不渡りとなったからといって、振出人の責任がなくなるわけではありません(債務整理の際、注意)。
所持人は時効期間である満期日から3年間は支払請求ができます。
したがって、不渡手形を捨てたりしてはいけません( 債務整理の際、注意)。
このように不渡りを出せば取引上の信用をなくし、6力月以内に2度不渡りを出すと取引停止処分を受け、銀行との取引ができなくなります。
これは事業の継続ができなくなること、すなわち事実上の倒産を意味します。
・不渡り後の対処方法( 債務整理)
所持している手形が不渡りとなったら、振出人、裏書人、保証人に対して債権回収(債務整理)の手続に入らなければなりません。

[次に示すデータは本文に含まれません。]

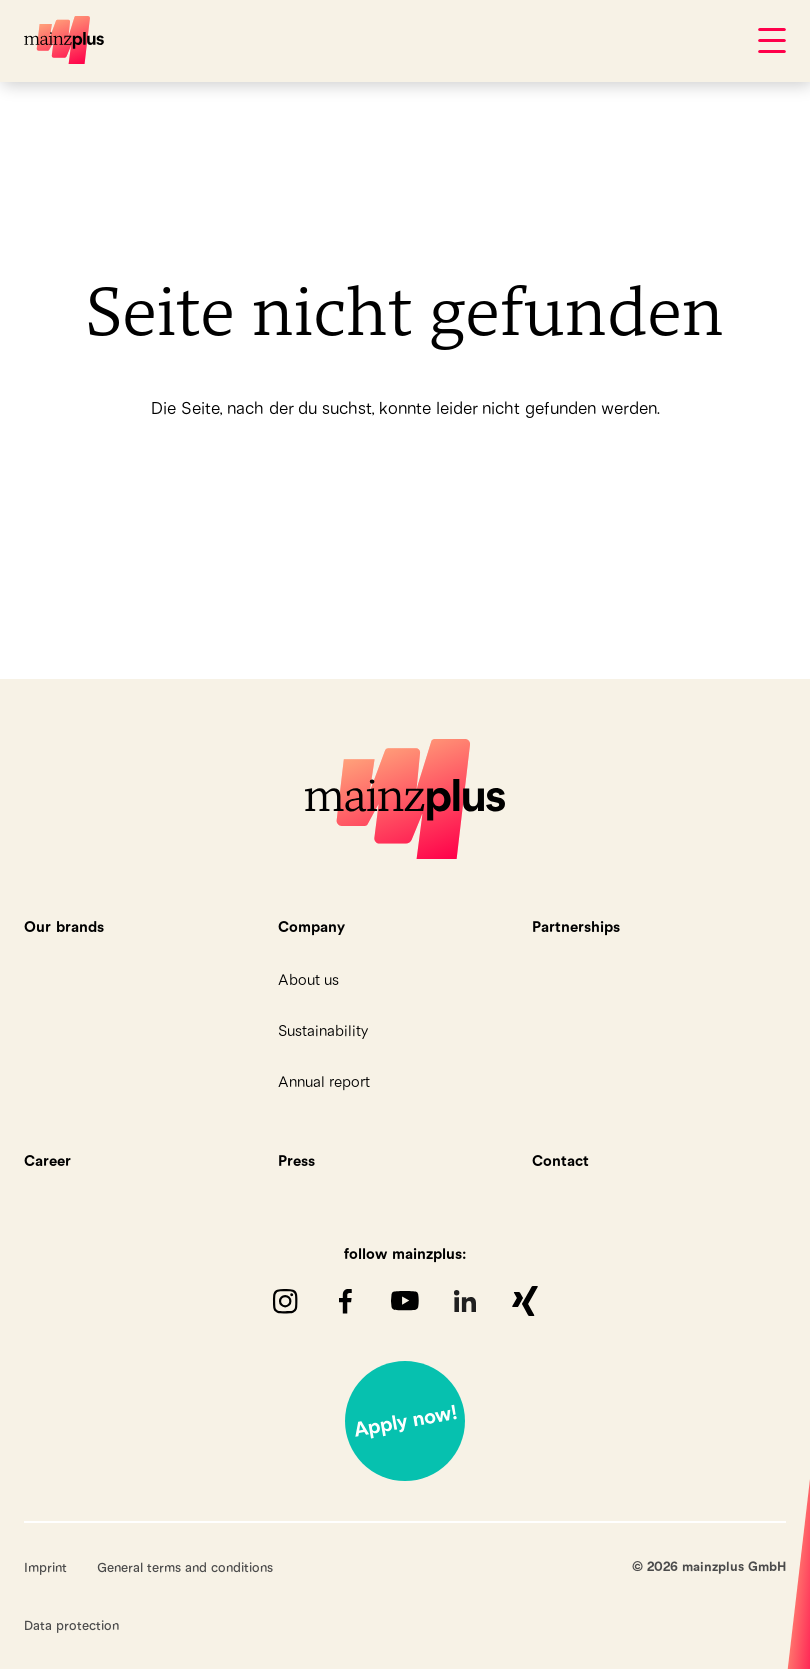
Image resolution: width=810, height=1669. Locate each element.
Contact (560, 1160)
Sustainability (323, 1030)
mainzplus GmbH (64, 40)
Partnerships (576, 926)
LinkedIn (465, 1301)
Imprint (45, 1567)
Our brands (64, 926)
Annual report (324, 1081)
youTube (405, 1301)
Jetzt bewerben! (405, 1421)
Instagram (285, 1301)
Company (311, 926)
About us (308, 979)
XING (525, 1301)
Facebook (345, 1301)
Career (47, 1160)
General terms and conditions (185, 1567)
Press (296, 1160)
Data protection (71, 1625)
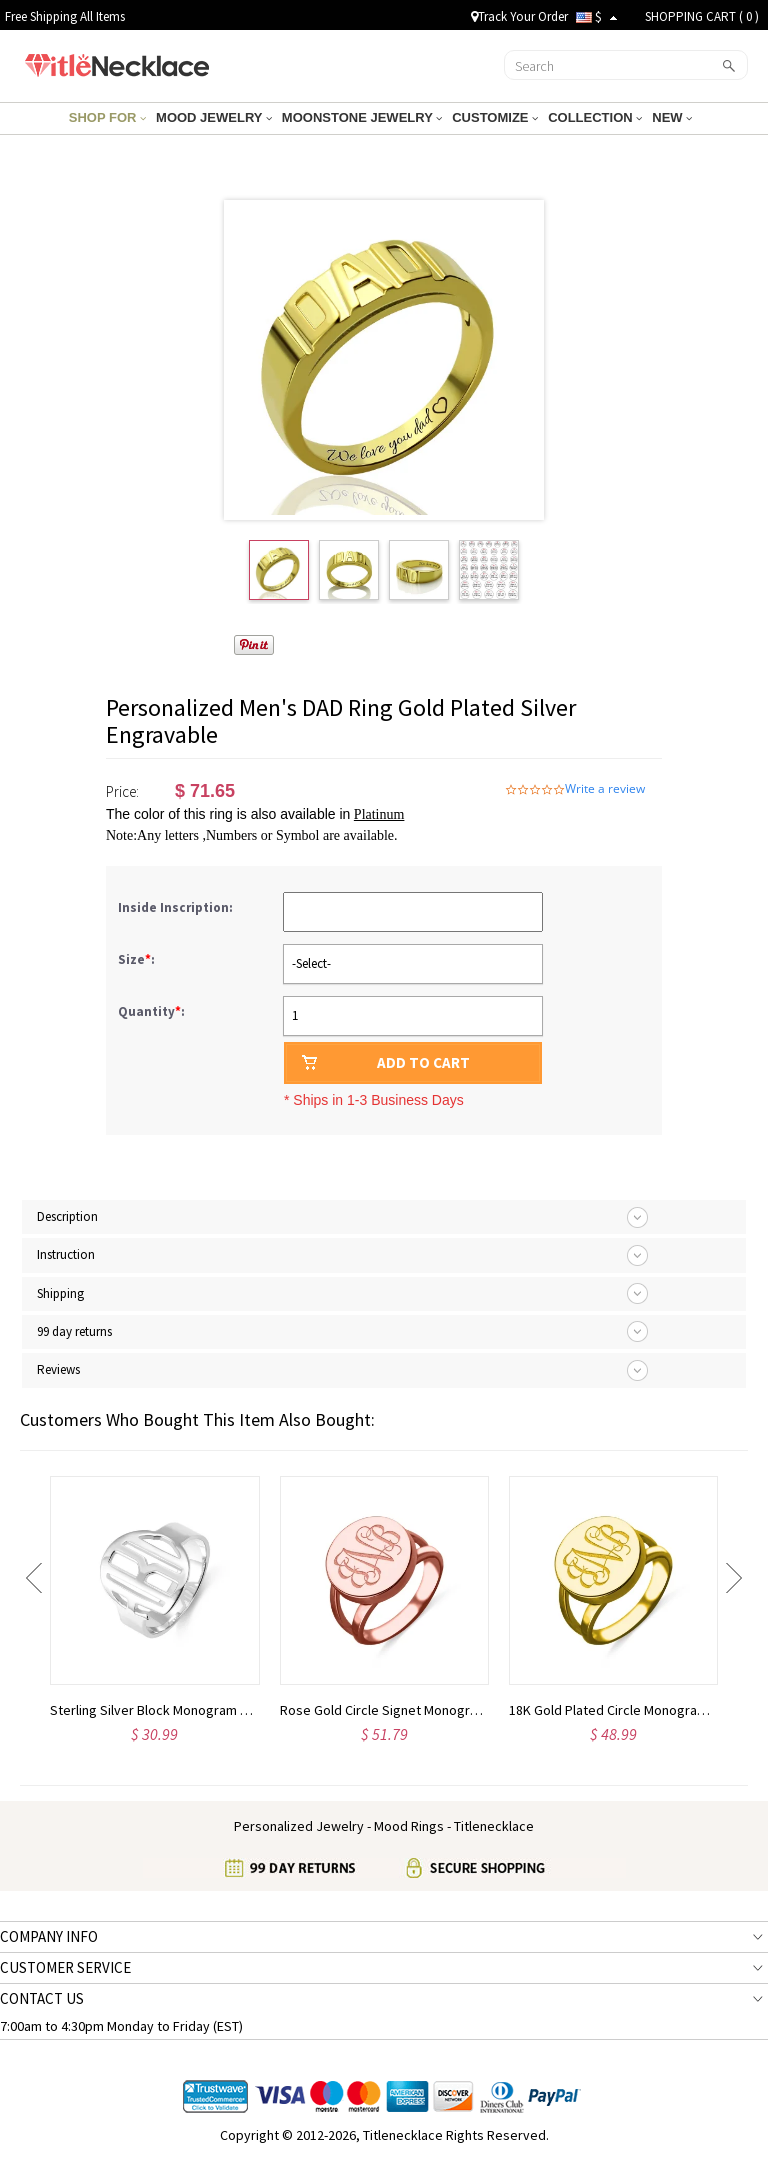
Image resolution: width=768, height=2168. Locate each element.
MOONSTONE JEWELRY (362, 117)
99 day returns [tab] (74, 1331)
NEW (672, 117)
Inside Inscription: (177, 907)
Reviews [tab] (58, 1369)
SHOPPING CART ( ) (702, 16)
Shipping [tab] (60, 1293)
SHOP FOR (107, 117)
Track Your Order (519, 16)
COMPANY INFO (49, 1936)
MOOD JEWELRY (214, 117)
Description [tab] (67, 1216)
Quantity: (151, 1011)
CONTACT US (42, 1998)
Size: (138, 959)
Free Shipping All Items (65, 16)
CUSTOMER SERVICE (65, 1967)
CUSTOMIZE (495, 117)
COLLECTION (595, 117)
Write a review (605, 789)
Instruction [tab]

まず、振出人らの財産調査を行い、次に、それらの財産を保全するために仮差押手続をするのが通常です。
仮差押手続後は、早く債務名義を取得するために手形訴訟を提起します。
これが一般的な不渡りに対処する方法です。
振出人ら債務者に財産がなかった場合は、債務者の代表取締役などに対して会社法429条などを活用して裁判を起こすことも考えられます。
もっとも不渡りといっても先に述べた「資金不足」や「取引なし」による不渡り(1号不渡り)の場合のほかに、法的倒産手続、たとえば「会社更生申立てによる保全処分」
の場合(0号不渡り)や、「契約不履行」による場合がありますが(2号不渡り)、それぞれで対処方法が違ってきます。